El reconocido estadista Jules Ferry (1832-1893) escribió que “lloramos a borbotones por la vieja París, la París de Voltaire… La París de 1830 y 1848, cuando vemos esos nuevos edificios grandiosos e intolerables, la costosa confusión, la vulgaridad triunfante, el horrible materialismo que le vamos a heredar a nuestros descendientes”.

O, como dijera el historiador del siglo XX Réné Héron de Villefosse hablando de la transformación que hizo Haussmann de la Île de la Cité, “el viejo barco parisino fue torpeado por el barón Haussmann y se hundió durante su reinado. Quizás fuera el crimen más grande de un prefecto megalómano y su más grande error… Su trabajo ha causado más daño que cien bombardeos”.

Siempre tendremos París

Cuando, en 1944, las fuerzas Aliadas marcharon para liberar la ciudad y Adolfo Hitler dio órdenes de que se demoliera París, el gobernador militar alemán Dietrich von Choltitz se rehusó a obedecer.

París era simplemente demasiado bonita. Pero Napoleón Bonaparte, Napoleón III, el barón Haussmann y Le Corbusier no habían compartido tan precioso sentimentalismo alemán.

Aunque ampuloso, el plan monumental de Haussmann sigue siendo impresionante, en particular porque logró tanto en tan poco tiempo, con un estándar alto y uniforme.

Capacitado como administrador público, Haussamannn era una figura imponente que, a pesar de ser un músico talentoso, no se distinguía por su sentimentalismo.

Incluso demolió la casa en la que nació, ubicada en el 55 de la rue de Faubourg-du-Roule, con todo y los dulces recuerdos que atesoraba de su infancia.
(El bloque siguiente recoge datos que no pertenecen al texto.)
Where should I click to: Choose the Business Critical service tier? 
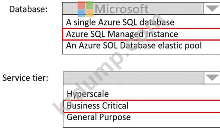click(97, 105)
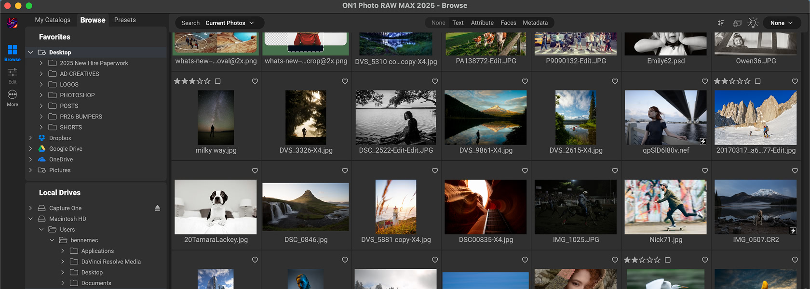
Task: Open the Edit module from the sidebar
Action: (x=13, y=75)
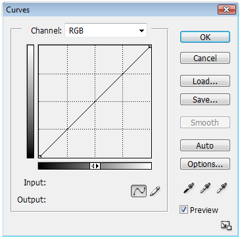Open the Options... settings
Screen dimensions: 240x238
tap(205, 164)
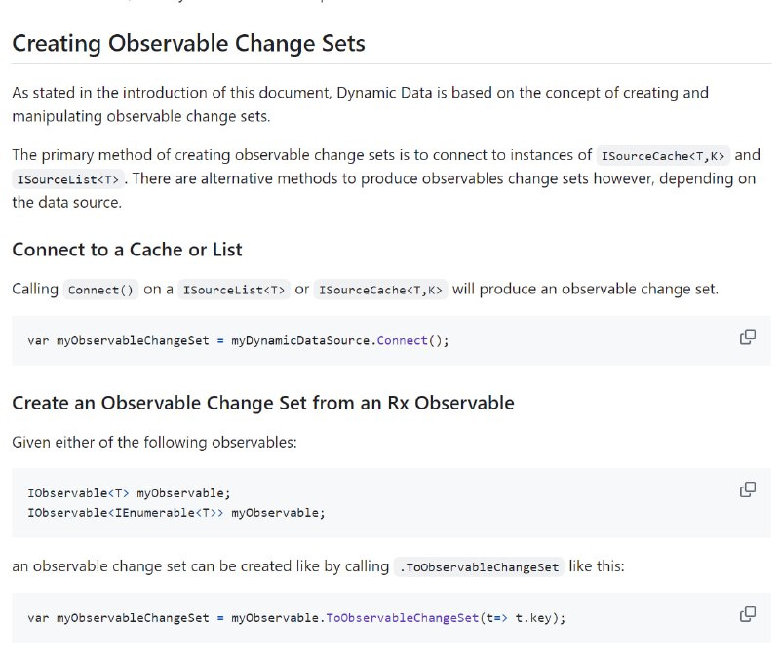780x663 pixels.
Task: Copy the myDynamicDataSource.Connect() code snippet
Action: [747, 337]
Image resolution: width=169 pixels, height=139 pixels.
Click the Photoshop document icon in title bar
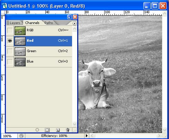5,6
De su primera reunión con Haussmann en 1853 Napoleón escribió: “tengo frente a mí a uno de los hombres más extraordinarios de nuestro tiempo; grande, fuerte, vigoroso, energético, y al mismo tiempo inteligente y ladino, con un espíritu lleno de recursos”.
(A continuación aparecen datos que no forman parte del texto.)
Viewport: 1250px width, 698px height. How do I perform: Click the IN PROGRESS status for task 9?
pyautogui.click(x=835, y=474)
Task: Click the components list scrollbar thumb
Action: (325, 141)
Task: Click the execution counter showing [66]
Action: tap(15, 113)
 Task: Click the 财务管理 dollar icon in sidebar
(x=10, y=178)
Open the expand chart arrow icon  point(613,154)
La asociación entre el ambicioso emperador francés y su vigoroso prefecto fue verdaderamente notable.

Antes de que se cumpliera un año del despido de Haussmann por gastar demasiado dinero, sin embargo, Napoleón III cayó tras la derrota de Francia en la guerra franco-prusiana. Liberado tras la unificado de la nueva Alemania, se fue al exilio en Chiselhurst, Kent (Inglaterra), donde murió en 1873.

Tras su despido, Haussmann fue elegido diputado bonapartista por Ajaccio, Córcega, el lugar de nacimiento de Napoleón Bonaparte.

Entonces encontró tiempo para escribir sus memorias en tres volúmenes.

Es posible que nadie las lea hoy en día; pero su memoria vive de forma poderosa en la nueva París a la que le dio forma -y en ciudades como Barcelona, que siguieron su camino-, si no en las estrechas, pero muy amadas, calles de Le Marais.